Stored items
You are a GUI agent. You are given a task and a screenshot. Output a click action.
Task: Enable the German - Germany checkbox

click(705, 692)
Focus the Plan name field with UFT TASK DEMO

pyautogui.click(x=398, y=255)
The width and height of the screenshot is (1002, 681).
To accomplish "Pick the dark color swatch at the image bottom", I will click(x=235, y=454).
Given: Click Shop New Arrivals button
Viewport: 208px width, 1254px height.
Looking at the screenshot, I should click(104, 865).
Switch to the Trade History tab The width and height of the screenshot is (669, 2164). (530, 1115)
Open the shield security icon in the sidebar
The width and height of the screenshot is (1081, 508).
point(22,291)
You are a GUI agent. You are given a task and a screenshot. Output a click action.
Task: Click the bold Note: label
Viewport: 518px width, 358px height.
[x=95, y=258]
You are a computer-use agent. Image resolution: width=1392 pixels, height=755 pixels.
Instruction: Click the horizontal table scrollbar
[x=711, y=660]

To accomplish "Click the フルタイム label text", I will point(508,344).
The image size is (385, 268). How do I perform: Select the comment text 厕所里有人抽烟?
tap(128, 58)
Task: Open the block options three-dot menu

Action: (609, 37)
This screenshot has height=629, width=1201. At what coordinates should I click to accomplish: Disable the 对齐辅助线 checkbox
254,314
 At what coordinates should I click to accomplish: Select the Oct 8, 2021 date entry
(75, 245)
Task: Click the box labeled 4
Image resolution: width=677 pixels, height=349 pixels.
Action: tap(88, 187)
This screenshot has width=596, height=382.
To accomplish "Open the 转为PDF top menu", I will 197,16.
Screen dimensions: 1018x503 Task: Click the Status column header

# TASK
Each line above must be reproduced exactly as it stands.

# YOUR RESPONSE
You are a GUI agent. You are given a task and a screenshot. Output a click action.
Task: Enable the German - Germany checkbox

click(705, 692)
Focus the Plan name field with UFT TASK DEMO

pyautogui.click(x=398, y=255)
The width and height of the screenshot is (1002, 681).
To accomplish "Pick the dark color swatch at the image bottom", I will click(x=235, y=454).
Given: Click Shop New Arrivals button
Viewport: 208px width, 1254px height.
Looking at the screenshot, I should click(104, 865).
Switch to the Trade History tab The width and height of the screenshot is (669, 2164). (530, 1115)
Open the shield security icon in the sidebar
The width and height of the screenshot is (1081, 508).
point(22,291)
You are a GUI agent. You are given a task and a screenshot. Output a click action.
Task: Click the bold Note: label
Viewport: 518px width, 358px height.
[x=95, y=258]
You are a computer-use agent. Image resolution: width=1392 pixels, height=755 pixels.
Instruction: Click the horizontal table scrollbar
[x=711, y=660]

To accomplish "Click the フルタイム label text", I will point(508,344).
The image size is (385, 268). How do I perform: Select the comment text 厕所里有人抽烟?
tap(128, 58)
Task: Open the block options three-dot menu

Action: (609, 37)
This screenshot has height=629, width=1201. At what coordinates should I click to accomplish: Disable the 对齐辅助线 checkbox
254,314
 At what coordinates should I click to accomplish: Select the Oct 8, 2021 date entry
(75, 245)
Task: Click the box labeled 4
Image resolution: width=677 pixels, height=349 pixels.
Action: tap(88, 187)
This screenshot has width=596, height=382.
To accomplish "Open the 转为PDF top menu", I will 197,16.
Screen dimensions: 1018x503 Task: Click the Status column header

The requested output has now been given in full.